You cannot speak up, because even if you dare to do so- the entire system would be against you. You would be interrogated in court- and would be forced to see his face again, and relive the entire traumatic experience again in public. He'll get a minimal sentence, maybe 6 months in jail, but you, there's a part of you which had been rudely snatched away from you. A piece of you that you can never regain back, your dignity. You'll walk with an emotional scar your entire life.
But justice will favor him .
And you'll be blamed.
Because it's your fault that you are too attractive for your father/ stepfather to handle.
It's your fault you decide to go out for a drink.
It's your fault you went out on a date with a guy you just met.
It's your fault you decided to take the shortcut home that day.
It's always your fault.
So you decide to remain silent and bear the scars for the rest of your life.

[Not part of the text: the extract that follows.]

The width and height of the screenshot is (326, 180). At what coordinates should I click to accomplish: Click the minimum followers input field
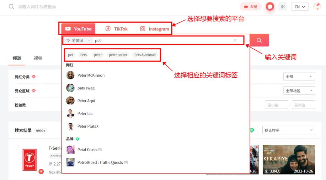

Because nobody understands what you go through daily, the incredible strength it takes for you to go about your daily life with a brave smile on your face.
Because really, nobody would care or bother about what happened to you- until a similar thing happens to them- or to their mother, daughter, sister, friend.
Until then, stay strong my dear one- God is with you. God sees you as His precious daughter and he hears your silent cries and screams of anguish. He wipes away your tears, He collects your tears in a bottle.
He wants you to know that although it may seem so- you're not alone. He is with you.